15 de junho de 2017

Atlântico

21 de janeiro de 1799
Algum lugar do Atlântico

Meu nome é Antônio Cunha, capitão desta embarcação vinda da costa africana de Angola, colônia de Portugal. Até ontem nossa tripulação era de 28 homens europeus e 50 escravos escravos, mas o sol nasceu hoje e encontrou 10 tripulantes mortos. Vários pretos foram mortos também, mas não sabemos quantos. Conseguimos deter o pequeno exército de negros, prendemos eles nos porões mais profundos da nossa caravela.

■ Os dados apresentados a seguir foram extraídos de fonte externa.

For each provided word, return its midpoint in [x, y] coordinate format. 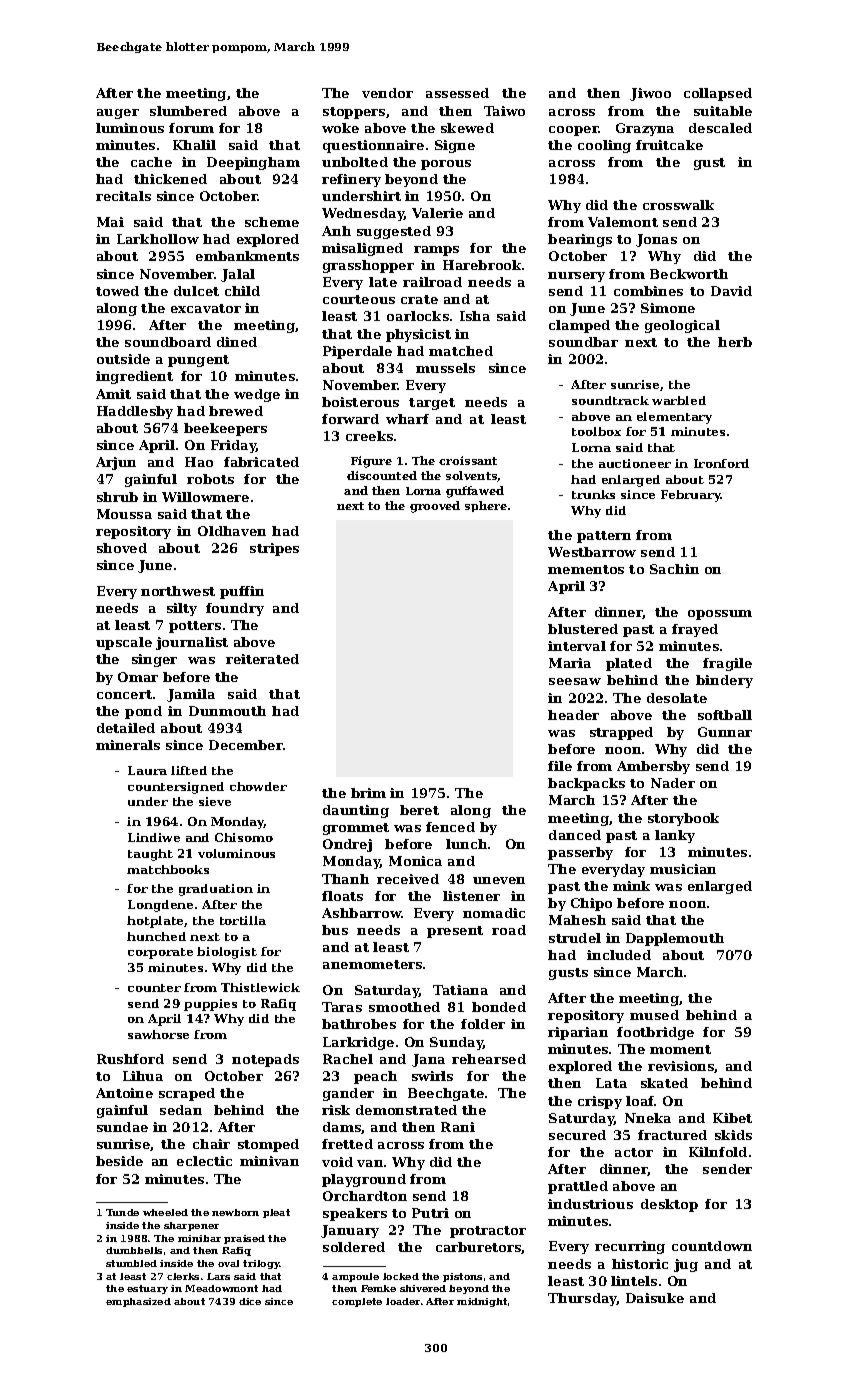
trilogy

Não deveríamos estar fazendo isso... não somos um navio negreiro, não trabalhamos com isso. Mas o recompensa, eles disseram, seria grande. Deus tenha misericórdia, e eu peço desculpas a Portugal.

22 de janeiro 

Acho que ainda estão furiosos. Agora mesmo os homens estão descendo, os escravos ainda querem se rebelar. Coelho, um dos mais jovens do nosso navio, foi atacado e seu braço está bem feio...

23 de janeiro 

Parece que os negros relaxaram, graças a Deus. A maré está ficando forte, e tem bastante neblina. Assunção, nosso médico, disse que Coelho vai perder o braço, terão que amputá-lo. Pobre rapaz.

Estou com medo.

24 de janeiro

Os homens ouviram uma estranha cantoria lá embaixo, parece que os negros estão realizando uma espécie de ritual. Coisa do diabo, com certeza. Mas Brito disse que não tem problema, não devemos nos preocupar. Eu confio em Brito, é um homem sensato.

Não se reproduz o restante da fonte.